> [BRIEF] Type out the full set of entries again, unchanged.

Stored data:
————

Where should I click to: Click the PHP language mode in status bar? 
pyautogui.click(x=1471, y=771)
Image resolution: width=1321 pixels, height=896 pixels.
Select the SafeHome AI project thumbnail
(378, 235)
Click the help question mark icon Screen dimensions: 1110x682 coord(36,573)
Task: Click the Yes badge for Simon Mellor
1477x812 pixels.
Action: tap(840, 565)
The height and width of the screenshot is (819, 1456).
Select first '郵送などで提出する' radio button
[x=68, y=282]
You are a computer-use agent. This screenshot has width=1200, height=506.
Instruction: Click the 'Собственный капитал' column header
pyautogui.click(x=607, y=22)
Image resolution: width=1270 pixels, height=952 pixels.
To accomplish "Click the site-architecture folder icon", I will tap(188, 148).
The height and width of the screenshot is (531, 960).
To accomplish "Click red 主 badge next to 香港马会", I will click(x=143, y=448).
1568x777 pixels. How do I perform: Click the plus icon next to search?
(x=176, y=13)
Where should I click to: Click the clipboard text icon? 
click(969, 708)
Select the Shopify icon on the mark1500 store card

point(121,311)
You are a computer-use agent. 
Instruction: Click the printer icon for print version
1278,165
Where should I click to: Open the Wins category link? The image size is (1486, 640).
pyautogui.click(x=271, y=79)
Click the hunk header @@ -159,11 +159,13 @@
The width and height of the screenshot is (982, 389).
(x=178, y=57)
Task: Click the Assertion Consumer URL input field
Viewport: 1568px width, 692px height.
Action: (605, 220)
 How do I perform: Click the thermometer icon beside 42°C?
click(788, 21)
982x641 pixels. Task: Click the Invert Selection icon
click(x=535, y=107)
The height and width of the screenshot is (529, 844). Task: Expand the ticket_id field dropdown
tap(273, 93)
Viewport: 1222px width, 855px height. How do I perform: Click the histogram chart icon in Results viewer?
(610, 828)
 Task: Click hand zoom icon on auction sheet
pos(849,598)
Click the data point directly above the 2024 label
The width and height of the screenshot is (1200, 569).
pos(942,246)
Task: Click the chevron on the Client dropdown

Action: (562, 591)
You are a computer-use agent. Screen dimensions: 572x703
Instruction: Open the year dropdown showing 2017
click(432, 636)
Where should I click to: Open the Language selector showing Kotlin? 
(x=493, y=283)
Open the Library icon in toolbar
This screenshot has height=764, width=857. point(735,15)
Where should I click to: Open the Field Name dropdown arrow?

————

> [ANSWER TO THE EXERCISE]
Where should I click to: Click the PHP language mode in status bar? 
pyautogui.click(x=1471, y=771)
Image resolution: width=1321 pixels, height=896 pixels.
Select the SafeHome AI project thumbnail
(378, 235)
Click the help question mark icon Screen dimensions: 1110x682 coord(36,573)
Task: Click the Yes badge for Simon Mellor
1477x812 pixels.
Action: tap(840, 565)
The height and width of the screenshot is (819, 1456).
Select first '郵送などで提出する' radio button
[x=68, y=282]
You are a computer-use agent. This screenshot has width=1200, height=506.
Instruction: Click the 'Собственный капитал' column header
pyautogui.click(x=607, y=22)
Image resolution: width=1270 pixels, height=952 pixels.
To accomplish "Click the site-architecture folder icon", I will tap(188, 148).
The height and width of the screenshot is (531, 960).
To accomplish "Click red 主 badge next to 香港马会", I will click(x=143, y=448).
1568x777 pixels. How do I perform: Click the plus icon next to search?
(x=176, y=13)
Where should I click to: Click the clipboard text icon? 
click(969, 708)
Select the Shopify icon on the mark1500 store card

point(121,311)
You are a computer-use agent. 
Instruction: Click the printer icon for print version
1278,165
Where should I click to: Open the Wins category link? The image size is (1486, 640).
pyautogui.click(x=271, y=79)
Click the hunk header @@ -159,11 +159,13 @@
The width and height of the screenshot is (982, 389).
(x=178, y=57)
Task: Click the Assertion Consumer URL input field
Viewport: 1568px width, 692px height.
Action: (605, 220)
 How do I perform: Click the thermometer icon beside 42°C?
click(788, 21)
982x641 pixels. Task: Click the Invert Selection icon
click(x=535, y=107)
The height and width of the screenshot is (529, 844). Task: Expand the ticket_id field dropdown
tap(273, 93)
Viewport: 1222px width, 855px height. How do I perform: Click the histogram chart icon in Results viewer?
(610, 828)
 Task: Click hand zoom icon on auction sheet
pos(849,598)
Click the data point directly above the 2024 label
The width and height of the screenshot is (1200, 569).
pos(942,246)
Task: Click the chevron on the Client dropdown

Action: (562, 591)
You are a computer-use agent. Screen dimensions: 572x703
Instruction: Open the year dropdown showing 2017
click(432, 636)
Where should I click to: Open the Language selector showing Kotlin? 
(x=493, y=283)
Open the Library icon in toolbar
This screenshot has height=764, width=857. point(735,15)
Where should I click to: Open the Field Name dropdown arrow?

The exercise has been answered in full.